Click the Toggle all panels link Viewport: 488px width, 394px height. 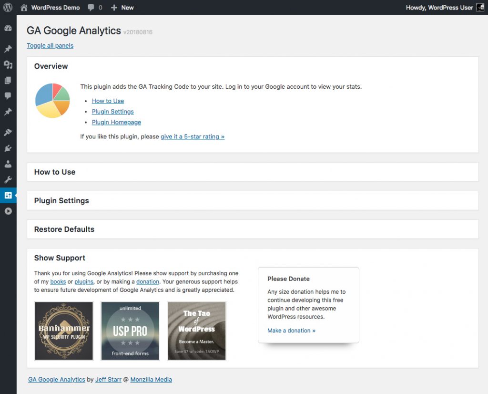50,46
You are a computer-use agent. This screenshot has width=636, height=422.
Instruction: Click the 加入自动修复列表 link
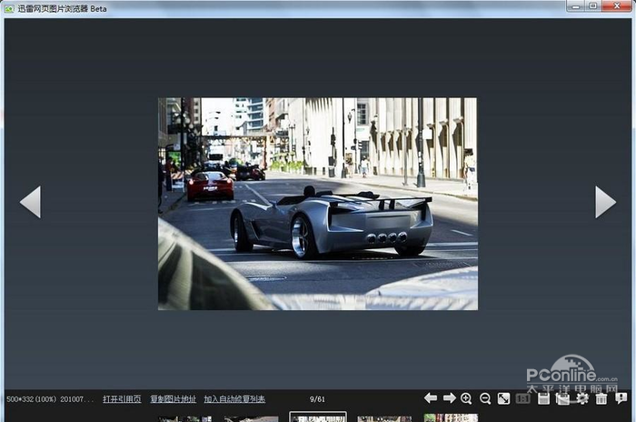pos(234,399)
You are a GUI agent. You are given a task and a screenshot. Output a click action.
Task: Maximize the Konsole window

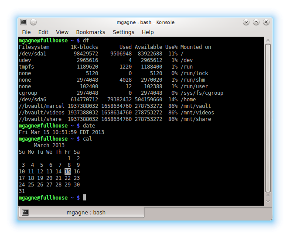pyautogui.click(x=256, y=22)
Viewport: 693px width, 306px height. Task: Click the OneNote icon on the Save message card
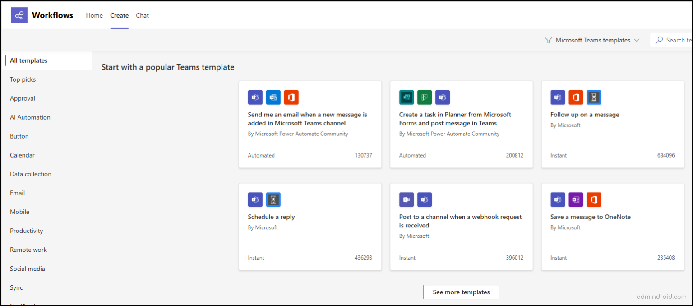coord(576,199)
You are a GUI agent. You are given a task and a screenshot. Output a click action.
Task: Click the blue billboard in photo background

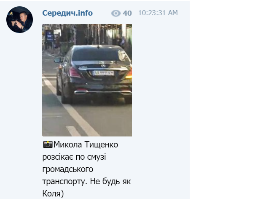[x=49, y=36]
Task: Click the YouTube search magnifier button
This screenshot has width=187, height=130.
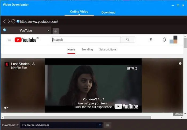Action: click(x=128, y=40)
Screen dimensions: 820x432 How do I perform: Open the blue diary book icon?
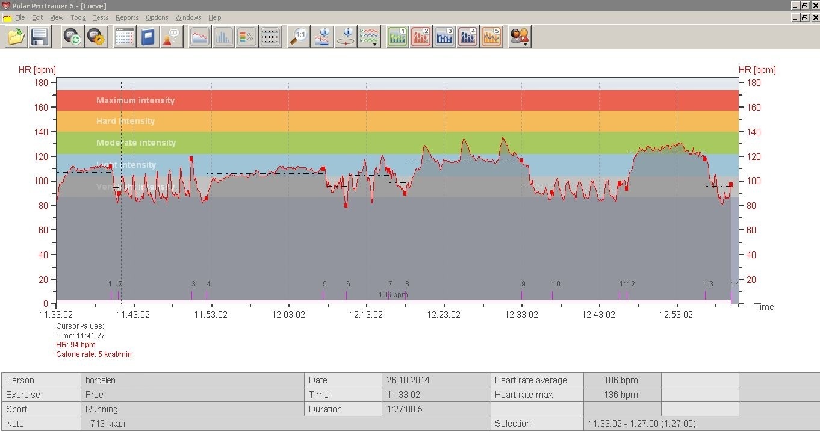click(148, 37)
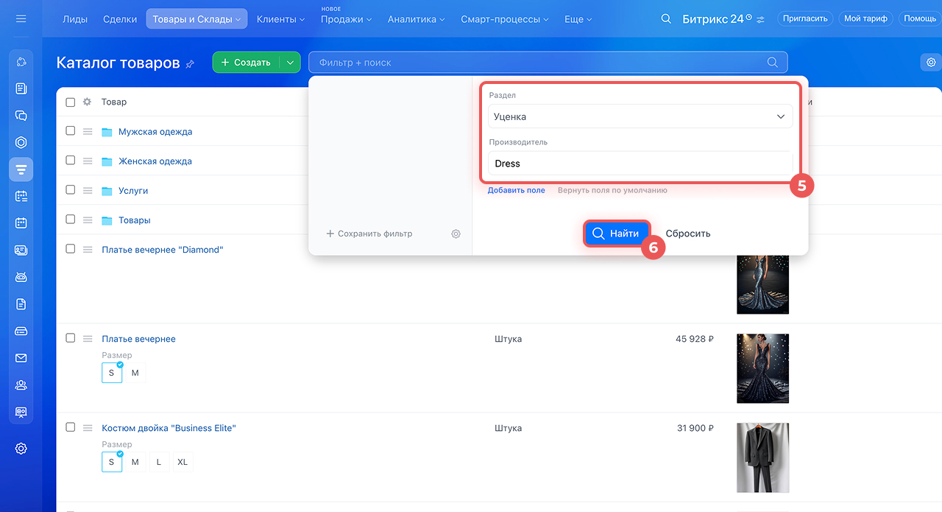Open the Сделки menu item
The image size is (942, 512).
point(119,19)
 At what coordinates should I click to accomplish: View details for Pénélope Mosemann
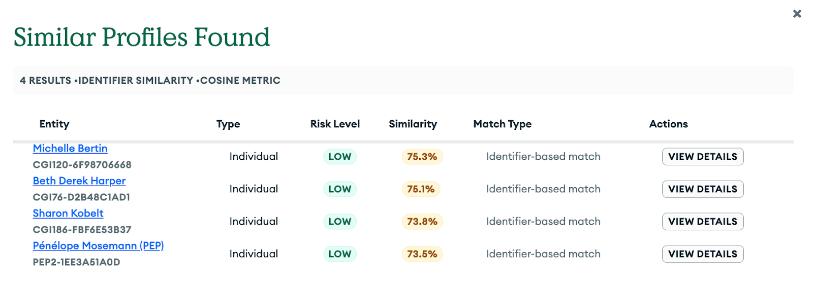[702, 254]
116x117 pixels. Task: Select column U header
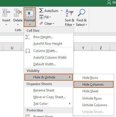point(12,48)
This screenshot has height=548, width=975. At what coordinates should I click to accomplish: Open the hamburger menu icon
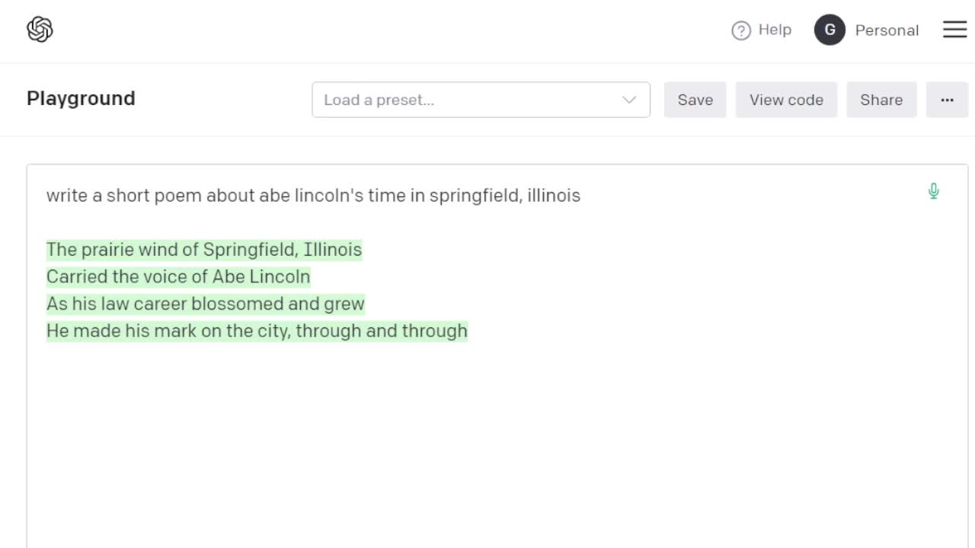[x=954, y=30]
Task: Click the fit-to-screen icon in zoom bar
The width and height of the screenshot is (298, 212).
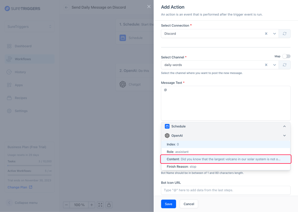Action: coord(100,205)
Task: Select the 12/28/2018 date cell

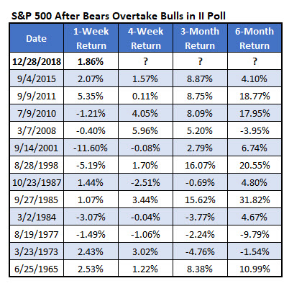Action: (x=37, y=61)
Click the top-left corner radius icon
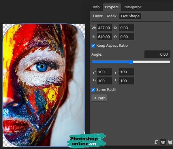Image resolution: width=173 pixels, height=149 pixels. click(x=94, y=72)
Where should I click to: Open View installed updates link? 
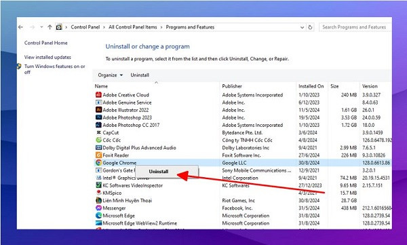(x=47, y=57)
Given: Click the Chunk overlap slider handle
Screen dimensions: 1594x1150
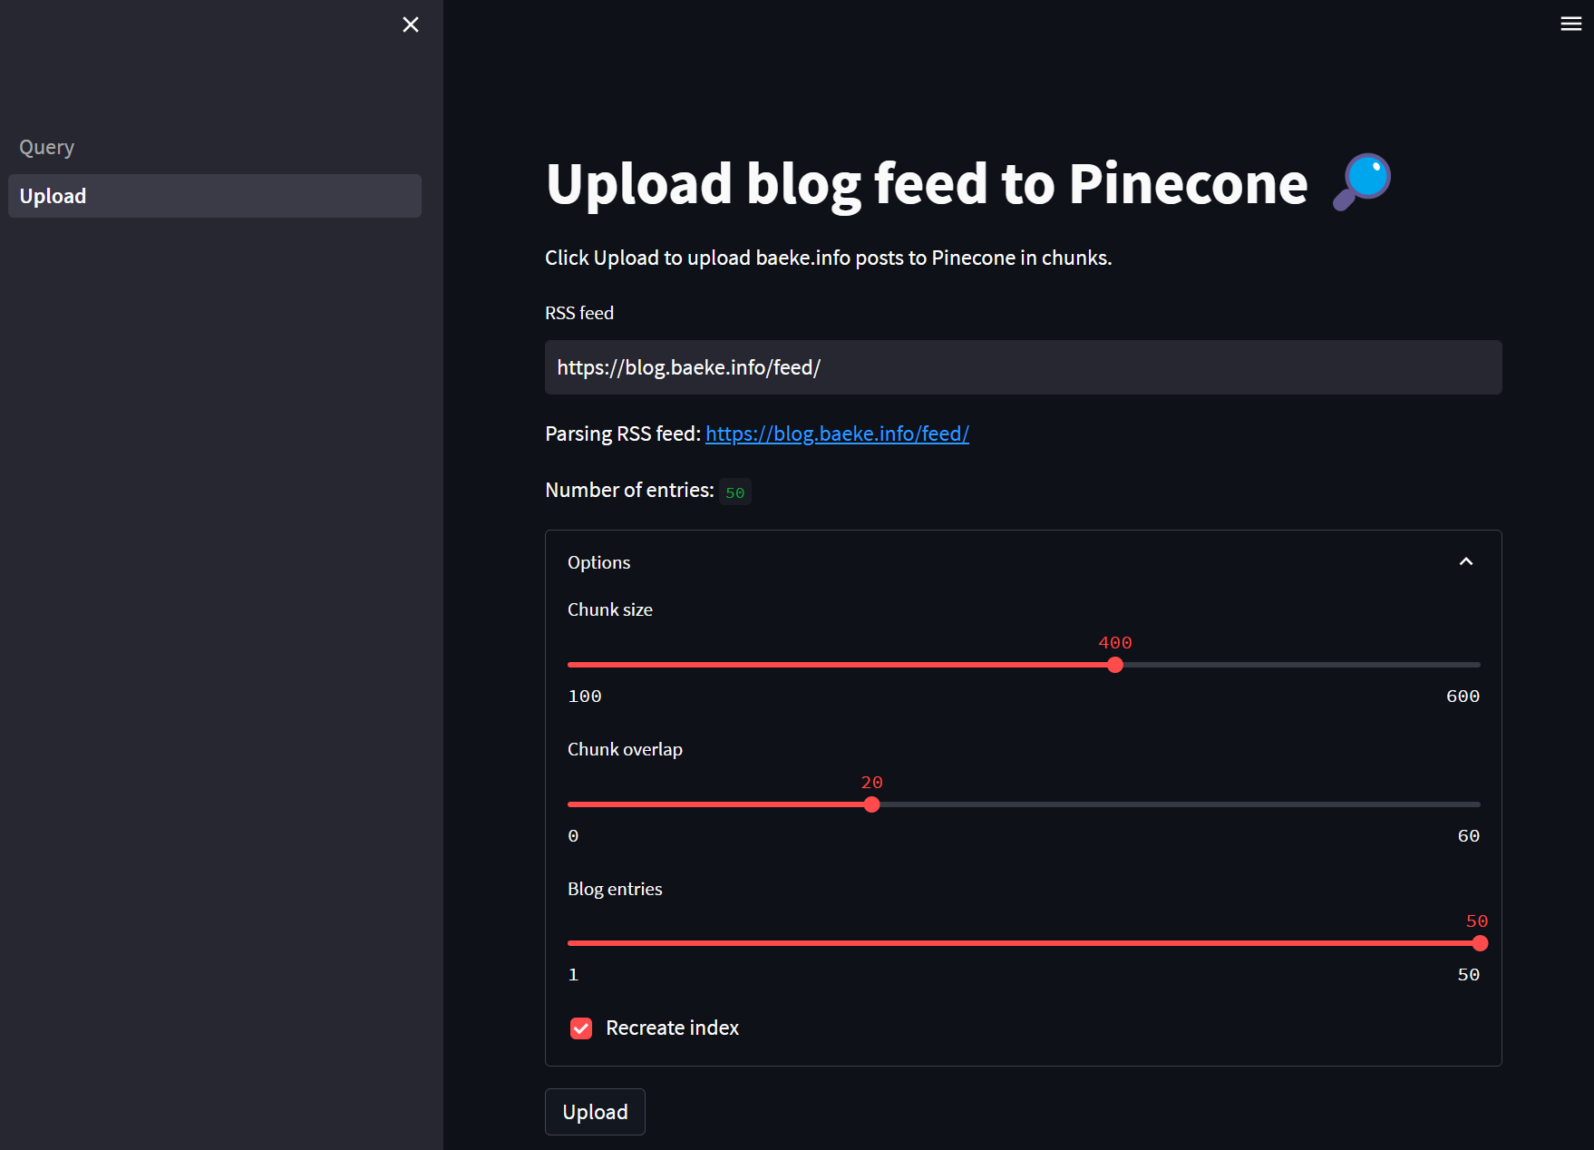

○ ○ ○ ○

* [ABOUT THIS TASK]: Leave the pictures aside. Set down exactly the lines from the one with "Task: Click the YouTube" through the final line of the listing above.

* [FINAL ANSWER]:
Task: Click the YouTube search magnifier button
This screenshot has width=187, height=130.
Action: click(x=128, y=40)
Screen dimensions: 820x432 How do I perform: Open the blue diary book icon?
click(148, 37)
Open the Сделки menu item
The image size is (942, 512).
point(119,19)
 At what coordinates should I click to accomplish: View details for Pénélope Mosemann
[702, 254]
116x117 pixels. Task: Select column U header
point(12,48)
This screenshot has height=548, width=975. At what coordinates should I click to accomplish: Open the hamburger menu icon
[x=954, y=30]
Task: Click the fit-to-screen icon in zoom bar
The width and height of the screenshot is (298, 212).
Action: coord(100,205)
Task: Select the 12/28/2018 date cell

Action: (x=37, y=61)
Click the top-left corner radius icon
Image resolution: width=173 pixels, height=149 pixels. click(x=94, y=72)
Where should I click to: Open View installed updates link? 
(x=47, y=57)
Given: Click the Chunk overlap slider handle
Screen dimensions: 1594x1150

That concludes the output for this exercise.